Kentucky Plant Life - Native Shrubs

The general difference between a shrub (or bush) and a tree is height of the mature plant. A number of plants can be shrubs or trees, depending on the environment. Generally, perennial woody plants that do not grow taller than 15 feet (4.5 meters), are termed "shrubs". Another recognizable difference is in the anatomy and appearance of the stem or trunk. A tree normally grows from one upright stem or trunk. On the other hand, a shrub can have multiple trunks, branching out from just above the ground. Kentucky native shrubs include both deciduous and evergreen varieties.

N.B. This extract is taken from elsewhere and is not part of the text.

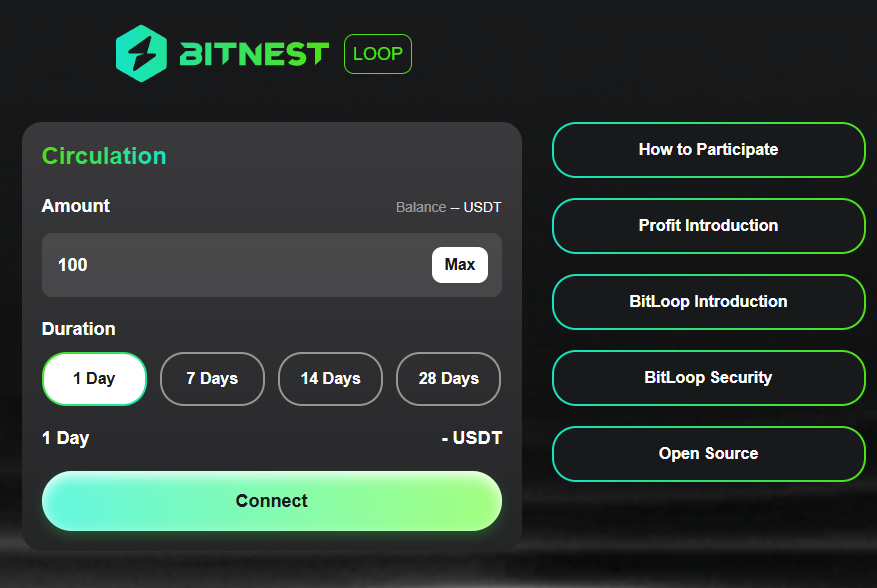This screenshot has height=588, width=877.
Task: Click the BitNest hexagon lightning logo icon
Action: [141, 54]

Common native shrubs of Kentucky include:

  • Members of the Heath Family: Flame Azalea and Sandmyrtle
  • Members of the Holly Family: American Holly, Mountain Winterberry, Swamp Holly, and Winterberry.
  • Members of the Honeysuckle Family: Coralberry, Elderberry, Hobblebush and Mapleleaf Viburnum
  • Members of the Rose Family: Downy Serviceberry and Smooth Serviceberry.
  • Members of the Sumac Family: Fragrant Sumac, Smooth Sumac, Staghorn Sumac, and Winged Sumac.
  • The Wild Hydrangea and Eastern Red Cedar, are also native shrub species found in Kentucky.
  • Some sources list members of the Horse-Chestnut Family, including the Ohio Buckeye, as shrubs.


sandmyrtle shrub
Photo by Paul Durr - Used with permission of the University of Tennessee Herbarium
The Sandmyrtle is a member of the Heath Family. This plant can live in a variety of growing conditions but flourishes best in cool moist soil and part shade. An evergreen shrub, it produces pinkish-white flowers, (as shown in the picture above), in late spring and generally grows to about 18 in. (45 cm) tall.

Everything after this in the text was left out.